** Input records **
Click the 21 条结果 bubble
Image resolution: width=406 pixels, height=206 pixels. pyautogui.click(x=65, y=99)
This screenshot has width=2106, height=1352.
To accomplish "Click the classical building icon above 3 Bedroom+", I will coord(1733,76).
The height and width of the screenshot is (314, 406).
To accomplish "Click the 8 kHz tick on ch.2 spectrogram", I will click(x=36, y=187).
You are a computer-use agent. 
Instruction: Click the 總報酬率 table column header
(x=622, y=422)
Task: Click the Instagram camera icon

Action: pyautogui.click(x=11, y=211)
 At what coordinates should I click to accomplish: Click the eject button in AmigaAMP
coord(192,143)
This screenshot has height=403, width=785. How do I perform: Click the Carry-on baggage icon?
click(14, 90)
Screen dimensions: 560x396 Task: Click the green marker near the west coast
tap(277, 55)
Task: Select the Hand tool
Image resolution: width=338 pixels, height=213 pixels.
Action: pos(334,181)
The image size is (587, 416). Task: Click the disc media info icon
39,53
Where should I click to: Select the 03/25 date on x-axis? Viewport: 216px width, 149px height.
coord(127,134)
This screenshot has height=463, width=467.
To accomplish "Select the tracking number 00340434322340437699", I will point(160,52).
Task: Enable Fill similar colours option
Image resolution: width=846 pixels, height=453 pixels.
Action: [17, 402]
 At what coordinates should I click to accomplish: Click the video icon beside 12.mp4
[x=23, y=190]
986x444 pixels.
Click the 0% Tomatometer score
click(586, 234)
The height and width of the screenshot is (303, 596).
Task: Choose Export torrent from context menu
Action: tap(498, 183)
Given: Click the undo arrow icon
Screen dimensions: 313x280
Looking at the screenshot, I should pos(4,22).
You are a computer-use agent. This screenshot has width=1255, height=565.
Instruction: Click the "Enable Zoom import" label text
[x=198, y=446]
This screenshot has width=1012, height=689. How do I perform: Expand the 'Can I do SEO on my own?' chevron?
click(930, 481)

** Directions for this task **
All entries are to be reproduced verbatim, with none omitted.

** Result for this task **
Click the 21 条结果 bubble
Image resolution: width=406 pixels, height=206 pixels. pyautogui.click(x=65, y=99)
This screenshot has width=2106, height=1352.
To accomplish "Click the classical building icon above 3 Bedroom+", I will coord(1733,76).
The height and width of the screenshot is (314, 406).
To accomplish "Click the 8 kHz tick on ch.2 spectrogram", I will click(x=36, y=187).
You are a computer-use agent. 
Instruction: Click the 總報酬率 table column header
(x=622, y=422)
Task: Click the Instagram camera icon

Action: pyautogui.click(x=11, y=211)
 At what coordinates should I click to accomplish: Click the eject button in AmigaAMP
coord(192,143)
This screenshot has height=403, width=785. How do I perform: Click the Carry-on baggage icon?
click(14, 90)
Screen dimensions: 560x396 Task: Click the green marker near the west coast
tap(277, 55)
Task: Select the Hand tool
Image resolution: width=338 pixels, height=213 pixels.
Action: pos(334,181)
The image size is (587, 416). Task: Click the disc media info icon
39,53
Where should I click to: Select the 03/25 date on x-axis? Viewport: 216px width, 149px height.
coord(127,134)
This screenshot has height=463, width=467.
To accomplish "Select the tracking number 00340434322340437699", I will point(160,52).
Task: Enable Fill similar colours option
Image resolution: width=846 pixels, height=453 pixels.
Action: [17, 402]
 At what coordinates should I click to accomplish: Click the video icon beside 12.mp4
[x=23, y=190]
986x444 pixels.
Click the 0% Tomatometer score
click(586, 234)
The height and width of the screenshot is (303, 596).
Task: Choose Export torrent from context menu
Action: tap(498, 183)
Given: Click the undo arrow icon
Screen dimensions: 313x280
Looking at the screenshot, I should pos(4,22).
You are a computer-use agent. This screenshot has width=1255, height=565.
Instruction: Click the "Enable Zoom import" label text
[x=198, y=446]
This screenshot has width=1012, height=689. How do I perform: Expand the 'Can I do SEO on my own?' chevron?
click(930, 481)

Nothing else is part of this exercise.